What is required:
In the records below, find every line with the word "will" and copy it.

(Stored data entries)
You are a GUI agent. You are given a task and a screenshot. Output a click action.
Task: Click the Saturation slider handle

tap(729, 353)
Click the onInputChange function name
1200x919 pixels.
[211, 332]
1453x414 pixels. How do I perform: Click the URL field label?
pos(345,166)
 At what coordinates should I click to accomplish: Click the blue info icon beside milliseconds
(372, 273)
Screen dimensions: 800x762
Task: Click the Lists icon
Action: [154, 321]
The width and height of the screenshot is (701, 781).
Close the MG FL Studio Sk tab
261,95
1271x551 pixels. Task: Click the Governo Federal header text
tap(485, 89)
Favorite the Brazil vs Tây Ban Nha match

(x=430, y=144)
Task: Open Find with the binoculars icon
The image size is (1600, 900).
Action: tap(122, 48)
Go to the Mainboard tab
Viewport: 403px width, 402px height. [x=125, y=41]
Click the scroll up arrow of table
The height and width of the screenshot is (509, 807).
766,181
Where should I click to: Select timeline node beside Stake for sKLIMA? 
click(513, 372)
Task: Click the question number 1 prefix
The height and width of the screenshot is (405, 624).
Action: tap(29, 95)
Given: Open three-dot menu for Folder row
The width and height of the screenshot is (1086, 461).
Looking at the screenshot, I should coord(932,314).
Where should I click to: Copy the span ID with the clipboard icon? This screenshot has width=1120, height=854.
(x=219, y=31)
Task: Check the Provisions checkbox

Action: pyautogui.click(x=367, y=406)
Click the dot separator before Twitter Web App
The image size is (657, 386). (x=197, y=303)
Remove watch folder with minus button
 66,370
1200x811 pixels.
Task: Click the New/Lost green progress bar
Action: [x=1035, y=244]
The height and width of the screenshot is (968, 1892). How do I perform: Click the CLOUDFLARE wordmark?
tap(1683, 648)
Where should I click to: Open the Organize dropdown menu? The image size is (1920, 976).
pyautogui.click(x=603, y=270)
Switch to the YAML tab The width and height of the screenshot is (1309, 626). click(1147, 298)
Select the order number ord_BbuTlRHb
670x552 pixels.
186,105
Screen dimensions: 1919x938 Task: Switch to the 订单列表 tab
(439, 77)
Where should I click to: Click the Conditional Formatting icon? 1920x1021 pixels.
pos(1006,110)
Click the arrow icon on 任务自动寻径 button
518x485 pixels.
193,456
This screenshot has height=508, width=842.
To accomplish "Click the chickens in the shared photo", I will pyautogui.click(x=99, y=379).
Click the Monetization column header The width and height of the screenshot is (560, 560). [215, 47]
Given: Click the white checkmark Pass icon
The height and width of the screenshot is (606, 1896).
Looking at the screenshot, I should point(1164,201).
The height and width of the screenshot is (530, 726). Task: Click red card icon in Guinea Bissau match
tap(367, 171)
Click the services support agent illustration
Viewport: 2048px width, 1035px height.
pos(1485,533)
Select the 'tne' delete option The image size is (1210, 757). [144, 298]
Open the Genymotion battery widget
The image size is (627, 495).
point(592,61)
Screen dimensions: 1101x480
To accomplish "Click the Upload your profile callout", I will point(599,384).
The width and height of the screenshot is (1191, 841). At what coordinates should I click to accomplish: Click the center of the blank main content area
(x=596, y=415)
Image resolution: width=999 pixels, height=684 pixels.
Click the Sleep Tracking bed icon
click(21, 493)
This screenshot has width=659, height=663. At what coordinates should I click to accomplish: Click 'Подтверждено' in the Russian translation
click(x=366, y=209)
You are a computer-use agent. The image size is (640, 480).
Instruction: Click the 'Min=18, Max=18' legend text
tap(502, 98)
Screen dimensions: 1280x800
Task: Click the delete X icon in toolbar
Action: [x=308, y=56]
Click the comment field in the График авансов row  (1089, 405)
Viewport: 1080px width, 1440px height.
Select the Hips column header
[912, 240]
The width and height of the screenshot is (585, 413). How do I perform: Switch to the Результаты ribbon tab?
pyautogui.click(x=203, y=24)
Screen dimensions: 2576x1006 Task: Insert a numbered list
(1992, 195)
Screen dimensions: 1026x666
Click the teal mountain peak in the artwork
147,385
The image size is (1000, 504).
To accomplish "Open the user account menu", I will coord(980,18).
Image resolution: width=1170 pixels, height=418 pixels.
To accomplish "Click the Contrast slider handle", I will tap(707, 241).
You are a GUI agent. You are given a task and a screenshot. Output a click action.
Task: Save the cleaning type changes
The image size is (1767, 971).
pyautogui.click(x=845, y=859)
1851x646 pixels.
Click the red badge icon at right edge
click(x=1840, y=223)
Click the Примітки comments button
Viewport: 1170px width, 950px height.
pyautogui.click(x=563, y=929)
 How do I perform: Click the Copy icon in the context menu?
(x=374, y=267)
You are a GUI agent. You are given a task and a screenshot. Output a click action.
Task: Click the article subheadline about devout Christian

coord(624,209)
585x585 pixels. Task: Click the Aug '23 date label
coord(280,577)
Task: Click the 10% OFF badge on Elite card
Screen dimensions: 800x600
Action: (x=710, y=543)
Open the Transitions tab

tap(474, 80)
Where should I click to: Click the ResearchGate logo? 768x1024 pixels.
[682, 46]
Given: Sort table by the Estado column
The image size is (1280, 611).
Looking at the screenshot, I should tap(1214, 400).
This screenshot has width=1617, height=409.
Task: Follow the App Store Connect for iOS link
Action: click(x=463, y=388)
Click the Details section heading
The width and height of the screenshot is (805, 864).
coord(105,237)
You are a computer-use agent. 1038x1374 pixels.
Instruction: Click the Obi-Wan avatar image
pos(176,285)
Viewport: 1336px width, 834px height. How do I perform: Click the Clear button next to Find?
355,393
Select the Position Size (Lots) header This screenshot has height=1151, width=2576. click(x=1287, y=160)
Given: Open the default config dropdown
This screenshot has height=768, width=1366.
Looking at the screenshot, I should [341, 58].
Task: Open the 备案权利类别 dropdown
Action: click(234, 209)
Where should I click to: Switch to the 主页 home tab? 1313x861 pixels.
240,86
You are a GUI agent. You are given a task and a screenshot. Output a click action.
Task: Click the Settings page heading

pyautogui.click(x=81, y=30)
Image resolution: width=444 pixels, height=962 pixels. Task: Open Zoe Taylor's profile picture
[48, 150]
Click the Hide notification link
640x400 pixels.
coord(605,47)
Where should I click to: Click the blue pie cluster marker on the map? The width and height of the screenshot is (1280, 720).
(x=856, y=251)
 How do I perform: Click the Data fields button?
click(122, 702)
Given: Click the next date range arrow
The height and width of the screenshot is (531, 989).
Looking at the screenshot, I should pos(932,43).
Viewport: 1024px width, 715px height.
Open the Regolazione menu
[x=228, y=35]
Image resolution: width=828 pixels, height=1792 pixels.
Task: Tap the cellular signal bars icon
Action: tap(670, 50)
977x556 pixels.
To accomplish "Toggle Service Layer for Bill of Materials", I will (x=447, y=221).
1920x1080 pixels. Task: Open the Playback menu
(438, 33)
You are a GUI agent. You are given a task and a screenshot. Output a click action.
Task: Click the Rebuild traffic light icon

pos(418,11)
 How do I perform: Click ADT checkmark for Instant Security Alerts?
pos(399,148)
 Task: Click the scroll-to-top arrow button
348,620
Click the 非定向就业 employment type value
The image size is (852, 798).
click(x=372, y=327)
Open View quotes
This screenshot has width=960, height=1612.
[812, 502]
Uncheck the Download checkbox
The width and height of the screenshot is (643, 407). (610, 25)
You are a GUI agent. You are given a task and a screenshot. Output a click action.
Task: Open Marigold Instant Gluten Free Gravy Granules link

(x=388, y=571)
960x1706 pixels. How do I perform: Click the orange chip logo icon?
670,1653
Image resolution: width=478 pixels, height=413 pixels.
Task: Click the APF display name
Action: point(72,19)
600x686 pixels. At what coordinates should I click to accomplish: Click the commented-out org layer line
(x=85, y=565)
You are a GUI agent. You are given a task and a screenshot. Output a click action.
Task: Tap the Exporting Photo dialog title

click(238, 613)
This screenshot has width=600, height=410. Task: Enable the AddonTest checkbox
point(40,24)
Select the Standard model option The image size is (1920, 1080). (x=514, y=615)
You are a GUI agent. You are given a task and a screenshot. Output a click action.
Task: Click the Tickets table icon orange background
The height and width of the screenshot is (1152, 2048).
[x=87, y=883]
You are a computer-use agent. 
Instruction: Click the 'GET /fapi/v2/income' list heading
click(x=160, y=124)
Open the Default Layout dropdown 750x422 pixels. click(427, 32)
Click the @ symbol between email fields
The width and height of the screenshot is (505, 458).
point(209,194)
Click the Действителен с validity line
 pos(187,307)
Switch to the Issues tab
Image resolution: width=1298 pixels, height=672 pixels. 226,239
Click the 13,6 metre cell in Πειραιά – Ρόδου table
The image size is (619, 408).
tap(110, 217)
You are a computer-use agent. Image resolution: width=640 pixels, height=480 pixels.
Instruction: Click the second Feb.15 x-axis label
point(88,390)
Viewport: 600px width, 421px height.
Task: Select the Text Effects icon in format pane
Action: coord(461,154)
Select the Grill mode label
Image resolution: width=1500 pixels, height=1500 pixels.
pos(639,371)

Response for this exercise:
To accomplish "Click the chickens in the shared photo", I will pyautogui.click(x=99, y=379).
To accomplish "Click the Upload your profile callout", I will point(599,384).
To accomplish "Open the user account menu", I will coord(980,18).
To accomplish "Click the Contrast slider handle", I will tap(707, 241).
To accomplish "Toggle Service Layer for Bill of Materials", I will (x=447, y=221).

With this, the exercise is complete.